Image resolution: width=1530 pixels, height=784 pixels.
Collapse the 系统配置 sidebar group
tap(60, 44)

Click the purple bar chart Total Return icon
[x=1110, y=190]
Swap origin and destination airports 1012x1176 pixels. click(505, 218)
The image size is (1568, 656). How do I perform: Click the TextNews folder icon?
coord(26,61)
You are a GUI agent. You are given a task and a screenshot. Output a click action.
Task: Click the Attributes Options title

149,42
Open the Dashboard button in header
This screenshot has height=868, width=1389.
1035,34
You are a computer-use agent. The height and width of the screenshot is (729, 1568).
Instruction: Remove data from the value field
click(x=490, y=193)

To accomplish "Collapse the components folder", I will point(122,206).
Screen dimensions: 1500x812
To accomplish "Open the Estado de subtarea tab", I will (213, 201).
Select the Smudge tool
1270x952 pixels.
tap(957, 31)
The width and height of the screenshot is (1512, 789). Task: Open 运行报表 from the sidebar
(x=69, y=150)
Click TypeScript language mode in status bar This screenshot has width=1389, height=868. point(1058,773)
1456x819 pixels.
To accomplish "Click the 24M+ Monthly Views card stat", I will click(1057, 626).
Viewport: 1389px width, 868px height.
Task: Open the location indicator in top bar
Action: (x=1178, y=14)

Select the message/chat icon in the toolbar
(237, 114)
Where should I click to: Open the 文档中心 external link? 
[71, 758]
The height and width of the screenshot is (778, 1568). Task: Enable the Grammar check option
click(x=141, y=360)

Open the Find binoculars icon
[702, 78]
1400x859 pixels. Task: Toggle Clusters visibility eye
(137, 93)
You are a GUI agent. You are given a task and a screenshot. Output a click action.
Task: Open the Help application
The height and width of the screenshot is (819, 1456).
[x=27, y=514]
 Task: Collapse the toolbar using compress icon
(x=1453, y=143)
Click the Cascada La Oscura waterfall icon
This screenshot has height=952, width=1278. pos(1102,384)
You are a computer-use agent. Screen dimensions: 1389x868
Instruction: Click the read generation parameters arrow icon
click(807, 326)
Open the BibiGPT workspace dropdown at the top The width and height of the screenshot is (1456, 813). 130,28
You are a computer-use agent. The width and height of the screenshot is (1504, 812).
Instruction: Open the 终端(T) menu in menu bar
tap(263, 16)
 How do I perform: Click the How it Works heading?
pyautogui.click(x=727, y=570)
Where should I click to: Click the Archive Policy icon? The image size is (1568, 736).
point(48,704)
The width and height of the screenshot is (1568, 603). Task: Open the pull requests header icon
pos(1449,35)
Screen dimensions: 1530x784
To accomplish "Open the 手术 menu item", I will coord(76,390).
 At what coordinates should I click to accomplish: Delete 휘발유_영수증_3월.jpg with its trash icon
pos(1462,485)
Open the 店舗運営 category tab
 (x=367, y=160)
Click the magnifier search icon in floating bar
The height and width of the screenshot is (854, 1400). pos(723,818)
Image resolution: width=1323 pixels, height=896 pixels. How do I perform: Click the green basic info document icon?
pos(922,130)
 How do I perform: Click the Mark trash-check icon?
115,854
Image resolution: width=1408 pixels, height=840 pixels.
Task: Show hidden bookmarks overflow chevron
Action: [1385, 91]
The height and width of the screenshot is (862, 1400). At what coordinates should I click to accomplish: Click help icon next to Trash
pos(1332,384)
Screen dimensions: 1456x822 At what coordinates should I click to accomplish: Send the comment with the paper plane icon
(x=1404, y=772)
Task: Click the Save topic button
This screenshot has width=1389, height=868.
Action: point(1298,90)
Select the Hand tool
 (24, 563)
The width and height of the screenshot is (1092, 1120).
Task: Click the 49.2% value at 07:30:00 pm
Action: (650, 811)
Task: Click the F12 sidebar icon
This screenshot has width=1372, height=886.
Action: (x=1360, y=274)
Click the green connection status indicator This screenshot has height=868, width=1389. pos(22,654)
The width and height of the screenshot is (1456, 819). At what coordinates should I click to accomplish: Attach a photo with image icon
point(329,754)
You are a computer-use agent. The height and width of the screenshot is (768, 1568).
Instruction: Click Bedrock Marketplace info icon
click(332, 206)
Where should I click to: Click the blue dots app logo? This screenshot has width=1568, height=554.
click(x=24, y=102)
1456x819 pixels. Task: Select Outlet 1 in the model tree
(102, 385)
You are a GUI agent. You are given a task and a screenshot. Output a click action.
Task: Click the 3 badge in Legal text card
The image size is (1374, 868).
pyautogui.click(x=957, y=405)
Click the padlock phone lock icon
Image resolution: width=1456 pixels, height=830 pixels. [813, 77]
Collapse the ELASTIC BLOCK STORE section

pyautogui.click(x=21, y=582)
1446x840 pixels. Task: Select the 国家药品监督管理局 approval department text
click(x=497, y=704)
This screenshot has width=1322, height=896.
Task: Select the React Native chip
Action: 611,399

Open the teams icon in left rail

### Task brief:
Give back the whole listing exactly.

### Output below:
Image resolution: width=1530 pixels, height=784 pixels.
Collapse the 系统配置 sidebar group
tap(60, 44)

Click the purple bar chart Total Return icon
[x=1110, y=190]
Swap origin and destination airports 1012x1176 pixels. click(505, 218)
The image size is (1568, 656). How do I perform: Click the TextNews folder icon?
coord(26,61)
You are a GUI agent. You are given a task and a screenshot. Output a click action.
Task: Click the Attributes Options title

149,42
Open the Dashboard button in header
This screenshot has height=868, width=1389.
1035,34
You are a computer-use agent. The height and width of the screenshot is (729, 1568).
Instruction: Remove data from the value field
click(x=490, y=193)

To accomplish "Collapse the components folder", I will point(122,206).
Screen dimensions: 1500x812
To accomplish "Open the Estado de subtarea tab", I will (213, 201).
Select the Smudge tool
1270x952 pixels.
tap(957, 31)
The width and height of the screenshot is (1512, 789). Task: Open 运行报表 from the sidebar
(x=69, y=150)
Click TypeScript language mode in status bar This screenshot has width=1389, height=868. point(1058,773)
1456x819 pixels.
To accomplish "Click the 24M+ Monthly Views card stat", I will click(1057, 626).
Viewport: 1389px width, 868px height.
Task: Open the location indicator in top bar
Action: (x=1178, y=14)

Select the message/chat icon in the toolbar
(237, 114)
Where should I click to: Open the 文档中心 external link? 
[71, 758]
The height and width of the screenshot is (778, 1568). Task: Enable the Grammar check option
click(x=141, y=360)

Open the Find binoculars icon
[702, 78]
1400x859 pixels. Task: Toggle Clusters visibility eye
(137, 93)
You are a GUI agent. You are given a task and a screenshot. Output a click action.
Task: Open the Help application
The height and width of the screenshot is (819, 1456).
[x=27, y=514]
 Task: Collapse the toolbar using compress icon
(x=1453, y=143)
Click the Cascada La Oscura waterfall icon
This screenshot has height=952, width=1278. pos(1102,384)
You are a computer-use agent. Screen dimensions: 1389x868
Instruction: Click the read generation parameters arrow icon
click(807, 326)
Open the BibiGPT workspace dropdown at the top The width and height of the screenshot is (1456, 813). 130,28
You are a computer-use agent. The width and height of the screenshot is (1504, 812).
Instruction: Open the 终端(T) menu in menu bar
tap(263, 16)
 How do I perform: Click the How it Works heading?
pyautogui.click(x=727, y=570)
Where should I click to: Click the Archive Policy icon? The image size is (1568, 736).
point(48,704)
The width and height of the screenshot is (1568, 603). Task: Open the pull requests header icon
pos(1449,35)
Screen dimensions: 1530x784
To accomplish "Open the 手术 menu item", I will coord(76,390).
 At what coordinates should I click to accomplish: Delete 휘발유_영수증_3월.jpg with its trash icon
pos(1462,485)
Open the 店舗運営 category tab
 (x=367, y=160)
Click the magnifier search icon in floating bar
The height and width of the screenshot is (854, 1400). pos(723,818)
Image resolution: width=1323 pixels, height=896 pixels. How do I perform: Click the green basic info document icon?
pos(922,130)
 How do I perform: Click the Mark trash-check icon?
115,854
Image resolution: width=1408 pixels, height=840 pixels.
Task: Show hidden bookmarks overflow chevron
Action: [1385, 91]
The height and width of the screenshot is (862, 1400). At what coordinates should I click to accomplish: Click help icon next to Trash
pos(1332,384)
Screen dimensions: 1456x822 At what coordinates should I click to accomplish: Send the comment with the paper plane icon
(x=1404, y=772)
Task: Click the Save topic button
This screenshot has width=1389, height=868.
Action: point(1298,90)
Select the Hand tool
 (24, 563)
The width and height of the screenshot is (1092, 1120).
Task: Click the 49.2% value at 07:30:00 pm
Action: (650, 811)
Task: Click the F12 sidebar icon
This screenshot has width=1372, height=886.
Action: (x=1360, y=274)
Click the green connection status indicator This screenshot has height=868, width=1389. pos(22,654)
The width and height of the screenshot is (1456, 819). At what coordinates should I click to accomplish: Attach a photo with image icon
point(329,754)
You are a computer-use agent. The height and width of the screenshot is (768, 1568).
Instruction: Click Bedrock Marketplace info icon
click(332, 206)
Where should I click to: Click the blue dots app logo? This screenshot has width=1568, height=554.
click(x=24, y=102)
1456x819 pixels. Task: Select Outlet 1 in the model tree
(102, 385)
You are a GUI agent. You are given a task and a screenshot. Output a click action.
Task: Click the 3 badge in Legal text card
The image size is (1374, 868).
pyautogui.click(x=957, y=405)
Click the padlock phone lock icon
Image resolution: width=1456 pixels, height=830 pixels. [813, 77]
Collapse the ELASTIC BLOCK STORE section

pyautogui.click(x=21, y=582)
1446x840 pixels. Task: Select the 国家药品监督管理局 approval department text
click(x=497, y=704)
This screenshot has width=1322, height=896.
Task: Select the React Native chip
Action: 611,399

Open the teams icon in left rail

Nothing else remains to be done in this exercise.